2. The voice recognition device according to claim 1, wherein the plurality of voice recognition processes include at least a process to convert voice into text and a process to receive voice as a command to operate a predetermined application with the command.

3. The voice recognition device according to claim 1, wherein the state detecting unit includes an acceleration sensor, and detects and outputs an inclination angle with respect to a horizontal direction of the equipment main body mounting the device; the movement or state pattern model holding unit holds a threshold value preset for the inclination angle with respect to the horizontal direction of the equipment main body mounting the device, the angle being outputted from the state detecting unit, and stores process patterns for different voice recognition processes for a case in which the angle exceeds the threshold value and for a case in which the angle does not exceed the threshold value; and the pattern detecting unit compares the inclination angle with respect to the horizontal direction of the equipment main body, the angle being outputted from the state detecting unit, with the threshold value for the inclination angle held by the movement or state pattern model holding unit, and if the angle exceeds the threshold value, the pattern detecting unit detects and outputs the process pattern for the voice recognition process executed if the threshold value is exceeded, and if the angle does not exceed the threshold value, the pattern detecting unit detects and outputs the process pattern for the voice recognition process executed if the threshold value is not exceeded.

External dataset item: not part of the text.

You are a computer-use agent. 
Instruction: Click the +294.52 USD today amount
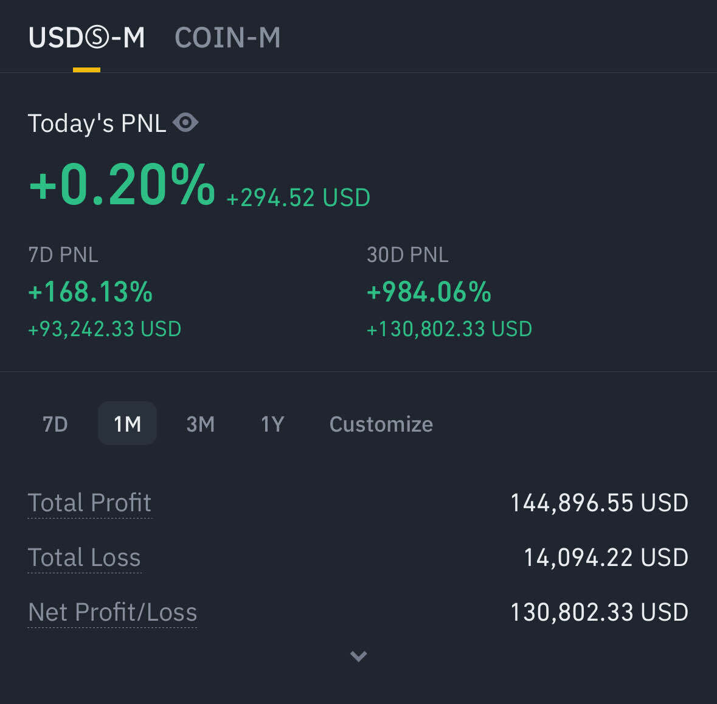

4. The voice recognition device according to claim 1, further comprising a setting device configured to set the equipment main body inclined with respect to a horizontal plane and enable inclination to be adjusted.

5. The voice recognition device according to claim 1, wherein the voice recognition device is mobile terminal equipment.

6. A voice recognition method comprising: detecting movement and/or a state of an equipment main body mounting a voice recognition device; detecting whether or not the detected movement and/or state of the equipment main body matches the movement or state pattern models stored in a holding unit in which predetermined movement or state pattern models and predetermined process patterns of a plurality of voice recognition processes corresponding to the pattern models are stored; detecting by a pattern detecting unit, if a matched state is detected, a process pattern of the voice recognition process corresponding to the matched movement or state pattern model; and executing the voice recognition process on a digital signal outputted from a voice inputting unit according to the process pattern of the voice recognition process detected by the pattern detecting unit.

7. The voice recognition method according to claim 6, wherein the plurality of voice recognition processes include at least a process to convert voice into text and a process to receive voice as a command to operate a predetermined application with the command.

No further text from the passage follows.